● STATED GOAL 1
In the records below, swap "screenshot" for "image" in everything from the line containing "This screenshot has width=365, height=236." down to the end of the records, and return those lines with nothing else changed. Leave the pictures out of your answer.

● SELECTED PASSAGE

The traditional Japanese diet per se will be healthy but only if top quality ingredients are used, if rice is not overly polished, as it is in Japan, and that miso, salted fish and pickled vegetables contain more than just salt and MSG.


Despite the commonly held view that Japanese food is healthy, increased health concerns among consumers in Japan are prompting them to turn in their droves to alternatives such as functional foods. And while many Japanese have turned to a very westernised diet of late, an increasing number are coming to rediscover their own ancient food culture through the teachings of the macrobiotic diet.


The take-up of such foods, until recently, had been slow and retailers that specialised in them were mostly small to medium-sized. But the most established macrobiotic brand in Japan is Mitoku, also the world’s largest exporter of traditional Japanese foods.


With more than thirty customers in twenty-two countries, Mitoku exports over five hundred products to firms in Asia, Australia, the Middle East, and North, South and Central America. Sales have grown from US$3,000 in 1968 to over $12m in 2002. Mitoku is also one of Japan’s largest importers and distributors of organic and natural foods from Canada, Europe and the United States, selling these products along with traditional Japanese products to over ten thousand customers in Japan.


A report from the USDA states that plentiful “opportunities exist for foreign importers of macrobiotic/organic food in Japan.” With such a dynamic growing market and macrobiotics almost perceived as a foreign health food import, international organic food makers should not be shy of selling back to Japan what it unwittingly invented itself.

● RECORDS SHOWN
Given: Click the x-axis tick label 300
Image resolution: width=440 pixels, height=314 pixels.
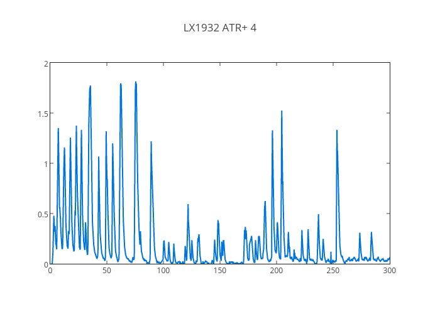Looking at the screenshot, I should click(x=390, y=271).
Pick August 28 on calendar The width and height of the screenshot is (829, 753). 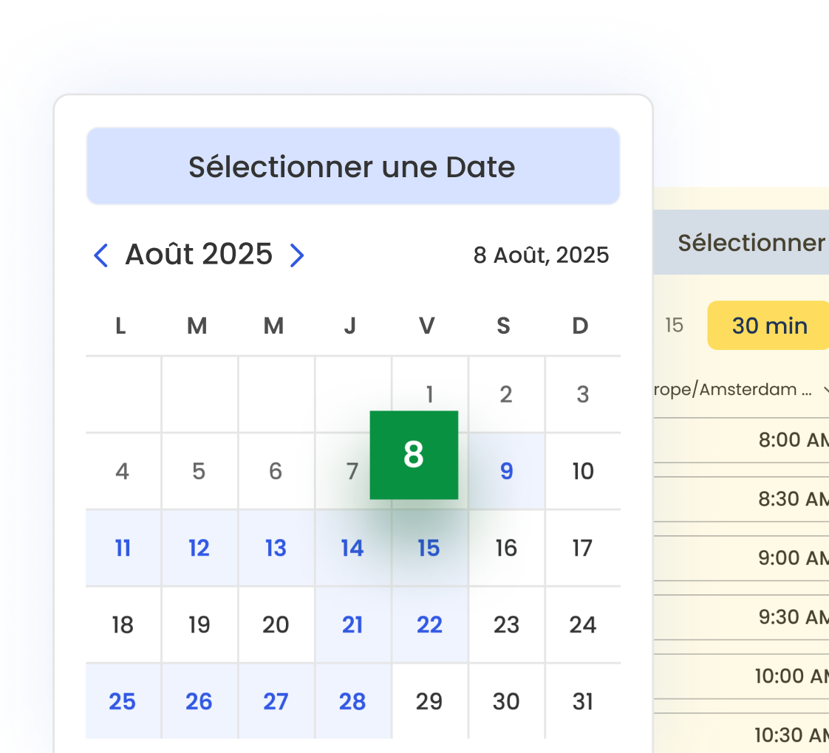click(352, 701)
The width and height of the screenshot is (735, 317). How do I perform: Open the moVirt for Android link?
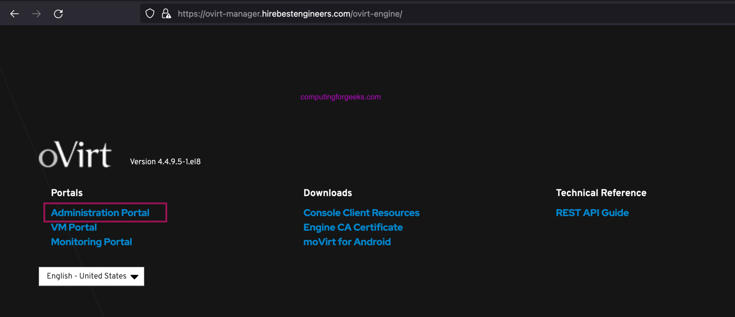(347, 242)
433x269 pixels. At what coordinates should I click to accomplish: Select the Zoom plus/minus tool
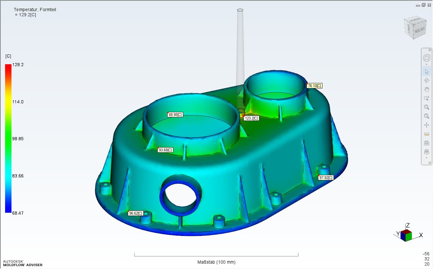tap(427, 98)
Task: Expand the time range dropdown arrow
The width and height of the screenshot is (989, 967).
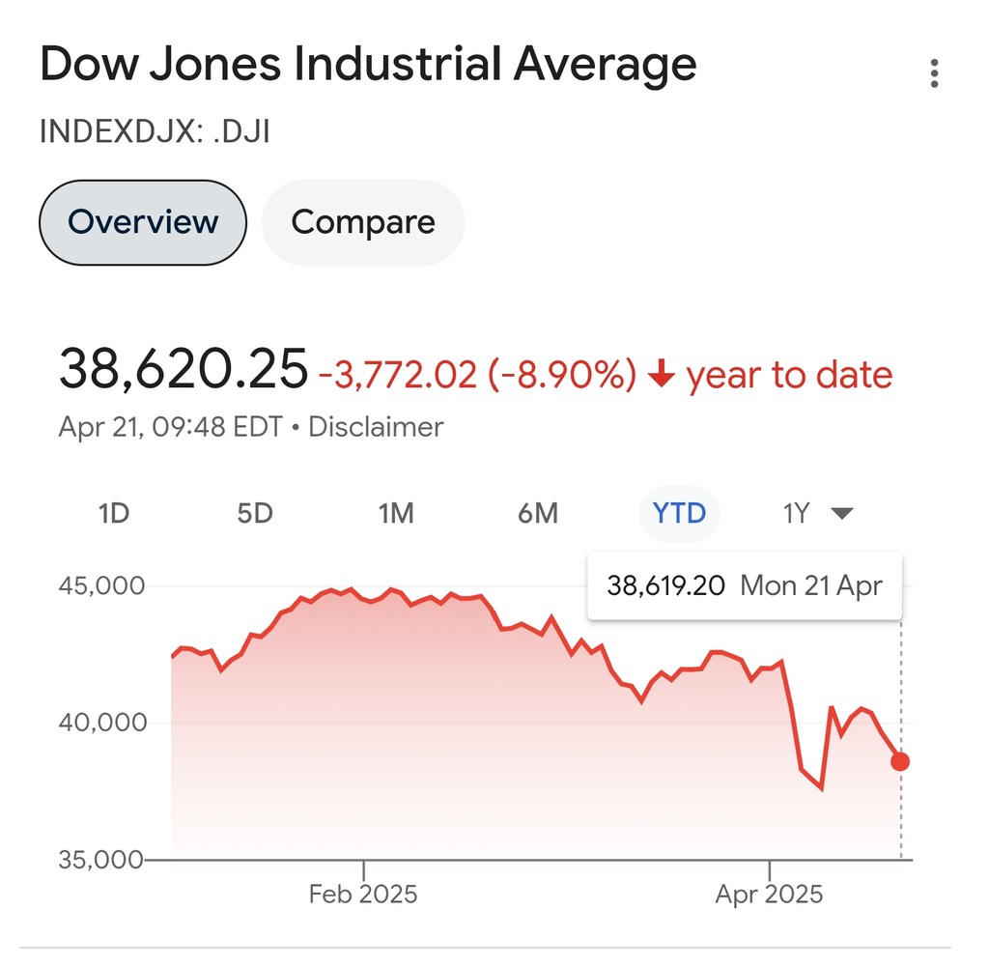Action: coord(842,513)
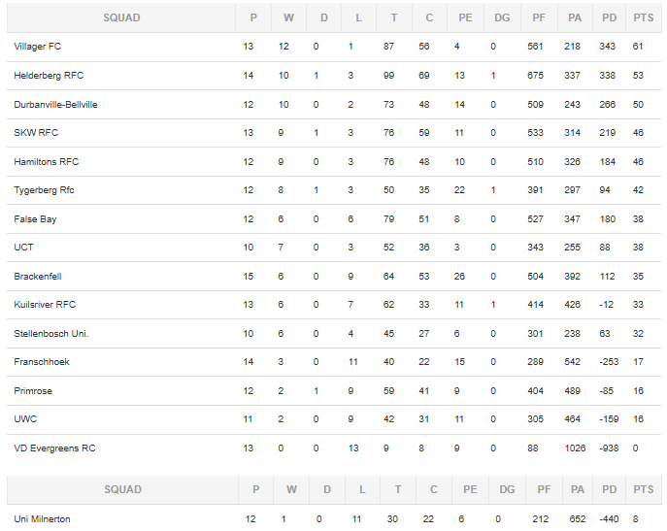Open Uni Milnerton in second table
Image resolution: width=667 pixels, height=531 pixels.
pyautogui.click(x=42, y=519)
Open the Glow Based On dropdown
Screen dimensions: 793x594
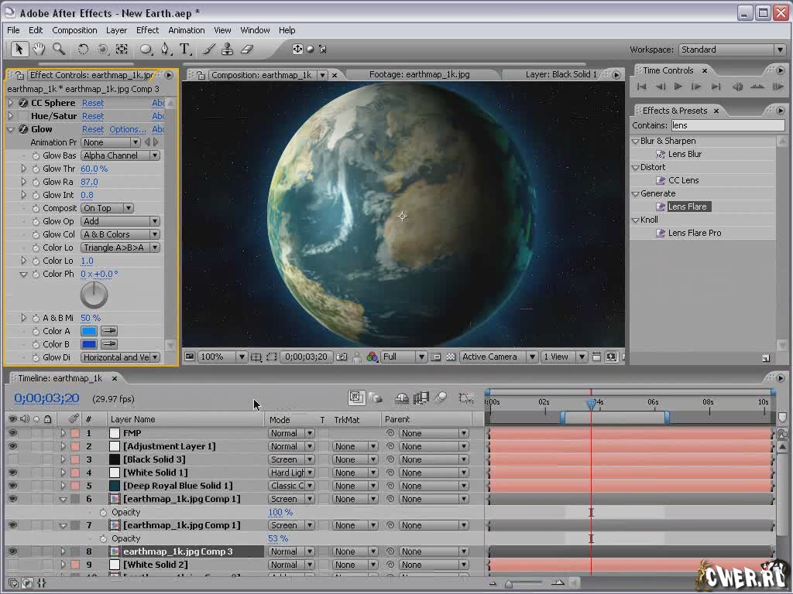pyautogui.click(x=120, y=155)
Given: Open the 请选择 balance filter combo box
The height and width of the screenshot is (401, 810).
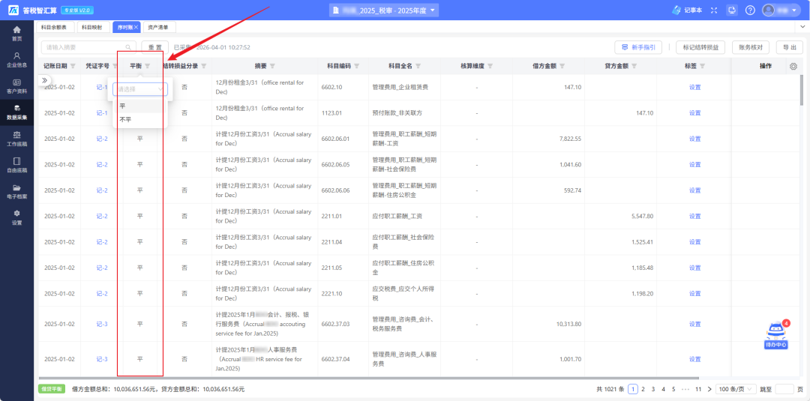Looking at the screenshot, I should 140,88.
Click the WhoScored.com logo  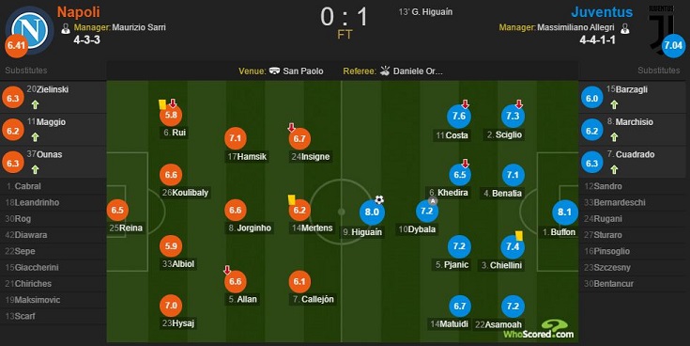(x=539, y=330)
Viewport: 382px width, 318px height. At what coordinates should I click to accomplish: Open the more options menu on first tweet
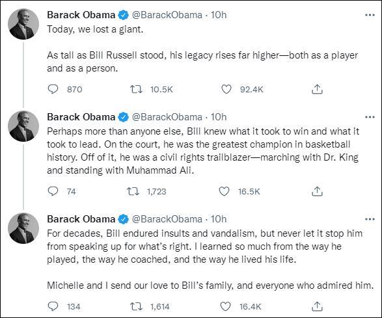coord(370,15)
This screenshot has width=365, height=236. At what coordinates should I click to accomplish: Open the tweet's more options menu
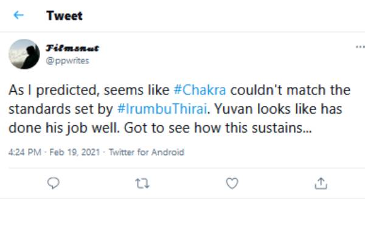coord(360,47)
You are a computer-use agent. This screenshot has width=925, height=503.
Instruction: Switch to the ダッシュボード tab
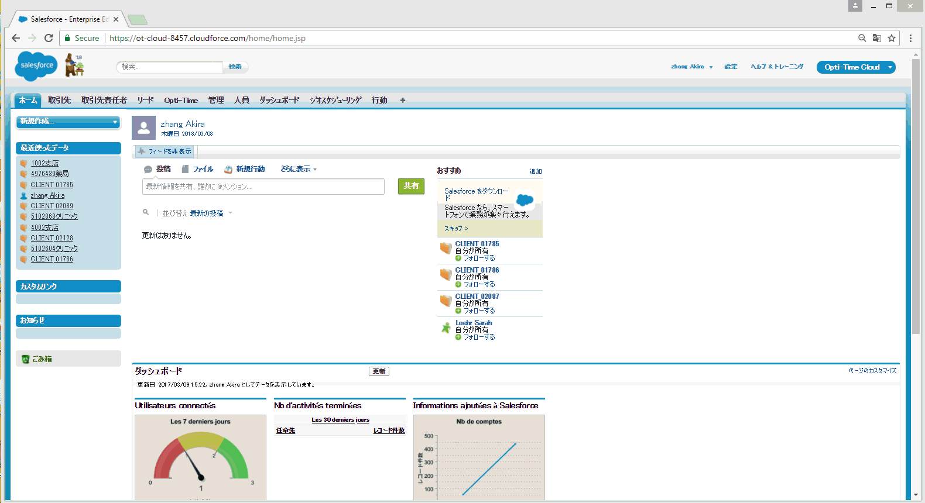point(279,101)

● STATED GOAL 2
In the passage on Japan's macrobiotic food market, what had Mitoku's sales grown to by 2002?

● CORRECT RESPONSE 1
This image has width=365, height=236. At what coordinates should I click to accomplish: Open the tweet's more options menu
coord(360,47)
You are a computer-use agent. This image has width=925, height=503.
Instruction: Switch to the ダッシュボード tab
point(279,101)

● CORRECT RESPONSE 2
Over $12m.